The surreal is not limited by morality or aesthetic canons; it is as free as dreams
That is, surrealism aims for a lack of mediation between the ideas of the creative genius and the final work, thus suggesting complete freedom without appealing to social norms to translate what is dreamt into art or literature. Therefore, surrealism takes on dreamlike qualities, because just as images appear freely when one dreams, without this implying any choice on the part of the dreamer, so the surrealist artist aspires to translate their psychic material into works. Regarding these images, Breton mentions:
Surrealist images, like those produced by opium, are not voluntarily evoked by man, but “present themselves to him in a spontaneous and despotic way. He cannot dismiss them because the will no longer has power or governs the mental faculties.”
Why is Mexico the most surrealist country?
Due to the above, we can conclude that Mexico is considered a surrealist country because of the freedom and spontaneity of its cultural and social expressions; some of them dissimilar and eclectic, in the same way that it is possible to mix diverse unrelated elements in a dream. The above does not mean that our country is bizarre, but rather that its richness is diverse and does not conform to moral or aesthetic patterns; it simply is, a product of its historical processes. In short, Mexico is a dream.

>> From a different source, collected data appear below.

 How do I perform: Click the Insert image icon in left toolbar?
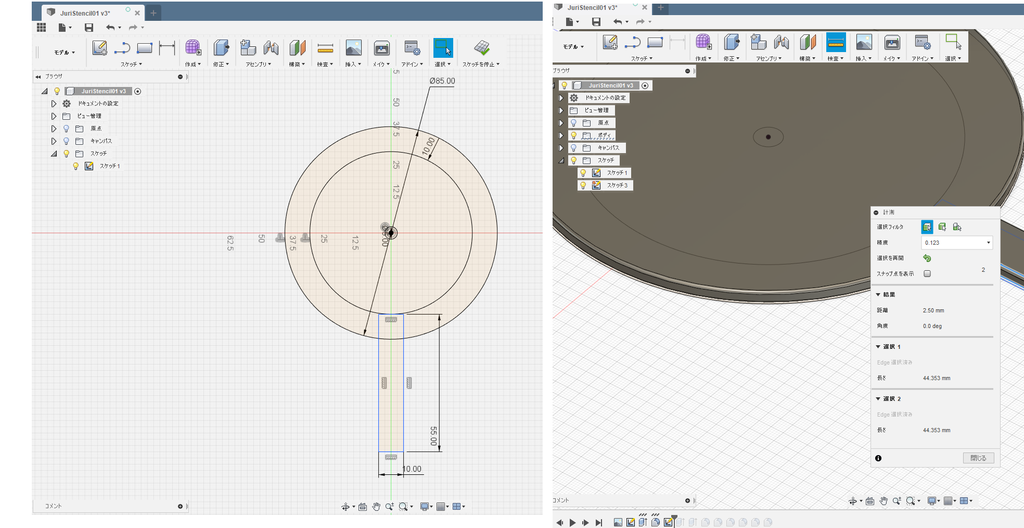[353, 47]
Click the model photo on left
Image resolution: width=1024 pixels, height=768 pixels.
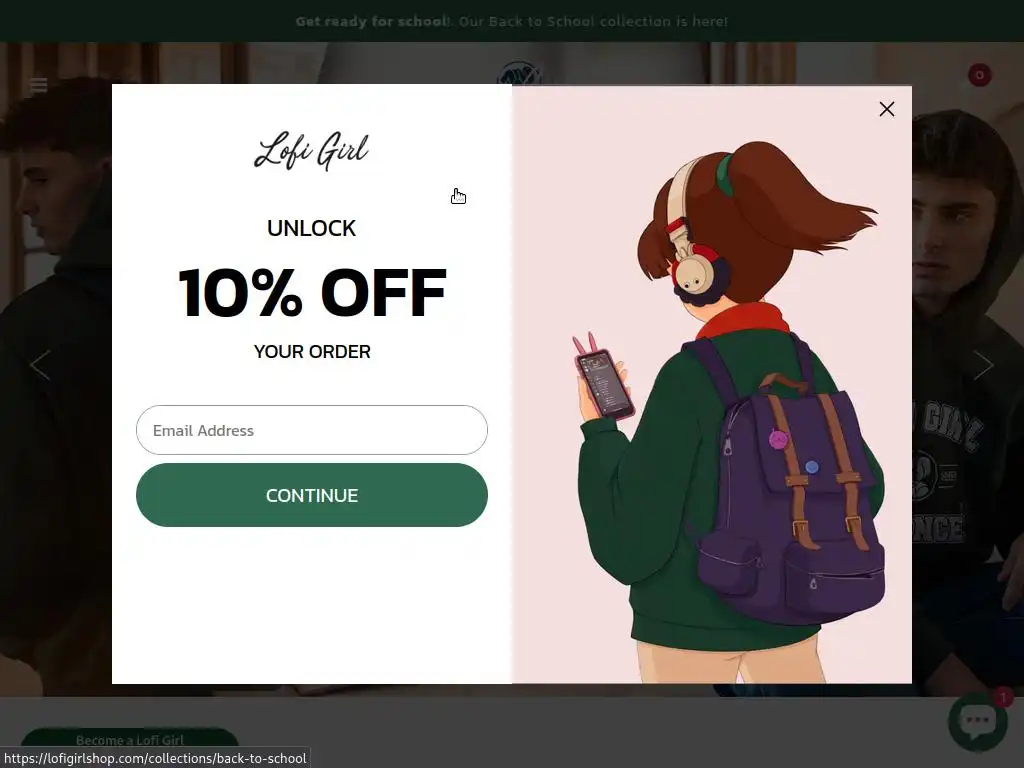pos(56,392)
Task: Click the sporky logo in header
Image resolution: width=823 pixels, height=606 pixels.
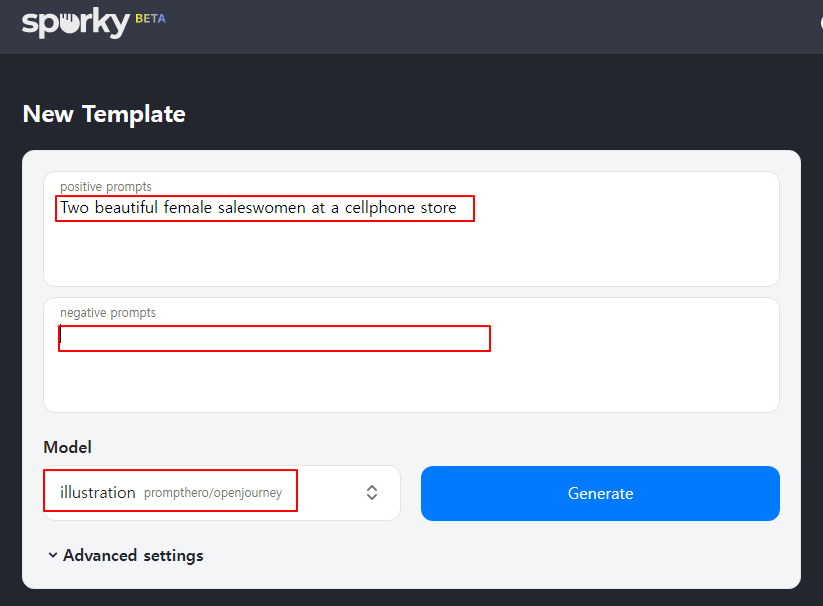Action: pyautogui.click(x=76, y=23)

On the other hand, we can also refer to the statements of Ricardo Echávarri, director of the Center for Surrealist Studies in Mexico City:
“We were fortunate that very important authors arrived in our country, such as André Breton and Antonin Artaud, and then some of them stayed to live permanently, such as Leonora Carrington, Remedios Varo, and Kati Horna. This gave Mexico a particular character, as it served as a refuge for many surrealist writers and painters who migrated due to the events of the Second World War. Thus, through these twists of fate, it became the quintessential surrealist country.”